Y Teresina y yo atendemos
también, deseando ponernos del lado de la justicia.
-¿De dónde sale usted,
señora? –pregunta con sorna la otra mujer-. El pueblo es el que tié razón…”
(52)
Los coches que circulan
“desatinados, como manejados por quien no sabe”, por cuyas ventanillas asoman
cañones de fusil; el tuteo generalizado, los hombres y mujeres con la “cabeza
al aire”, las tiendas con los cierres a medio echar… “¡Si me encontrara a
alguna de mis antiguas compañeras del Instituto! Debo parecer una obrerita con
su madre que viene del pueblo. Y no sé por qué me pongo colorada” (54), todo
nos va introduciendo en una atmósfera irreal que se completa en casa de tía
Julia, en Goya, donde esperaban encontrar a su padre:
“Tu padre es un loco y
esta mañana se ha ido a la sierra con la escopeta de caza de Gerardo. Dice que
por allí andan los fascistas… ¡Quién le meterá a él en lo que no le importa…!

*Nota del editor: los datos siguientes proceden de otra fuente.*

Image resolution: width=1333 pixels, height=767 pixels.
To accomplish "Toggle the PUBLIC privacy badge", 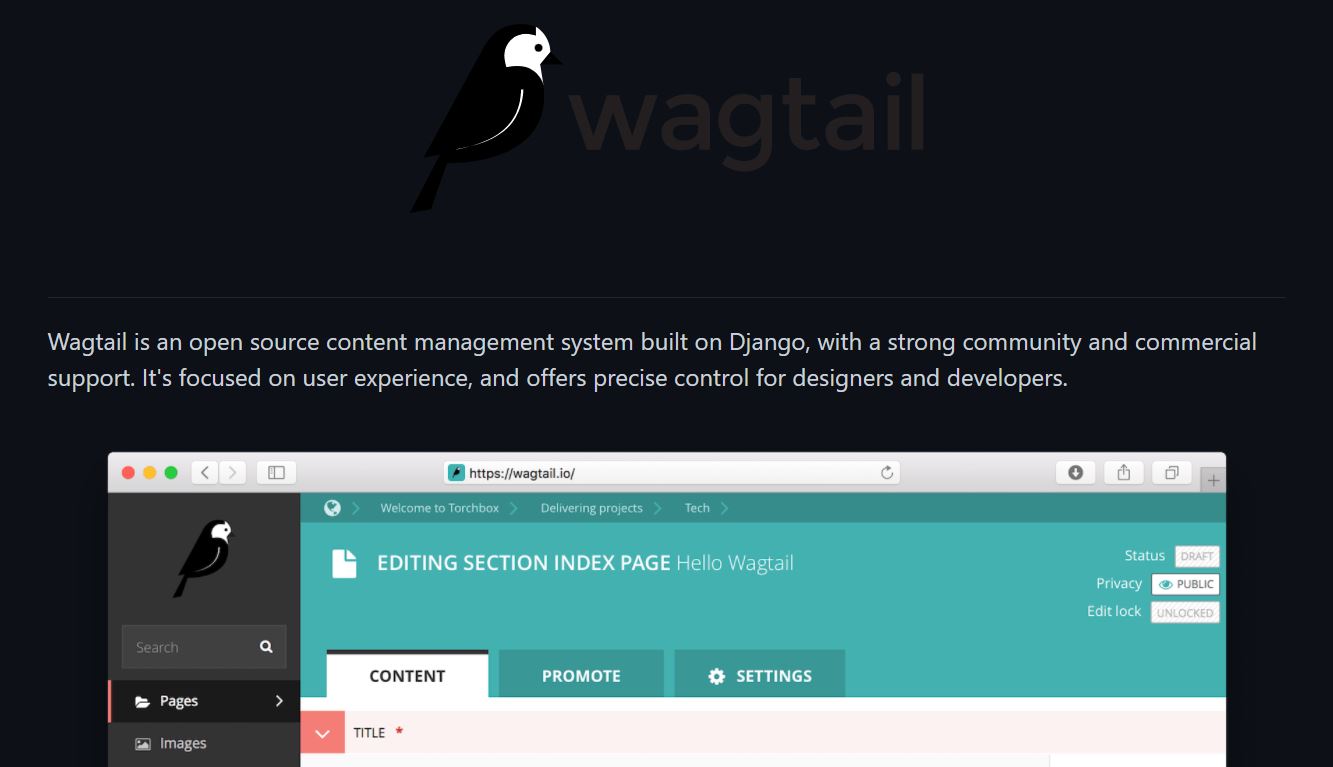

hubierais hecho mejor en quedaros en Segovia donde todo está tranquilo y mandan
las gentes de orden... Don Juan Antonio estará asustado sin ustedes.
-El señor ya no nos
necesita –dijo Valeriana sordamente-. Lo han afusilao.
-¡Dios mío!
Teresina me tira de la
falda y me mira con sus ojos redondos como interrogándome.
En estas primeras páginas
de la novela convergen las líneas maestras de la trama, dirigida a la búsqueda
de las hermanas de Celia cuyo albergue, después de trasladarse de Madrid a
Valencia y de allí a Barcelona, se ha instalado en Francia, y a la
reunificación de la familia en torno al padre. Constituyen el esqueleto de la
misma que se irá encarnando a lo largo de la narración, por eso me he extendido
tanto. En ellas ya se perfila el sentimiento de abandono de la joven Celia, la
incomprensión de lo que está sucediendo, la ruptura de un ámbito familiar y, no
es exagerado afirmar, moral que hasta entonces parecía inquebrantable,
provocando un distanciamiento respecto a cualquiera de los bandos en liza, por
mucho que intente, por simple lealtad filial, tomar partido.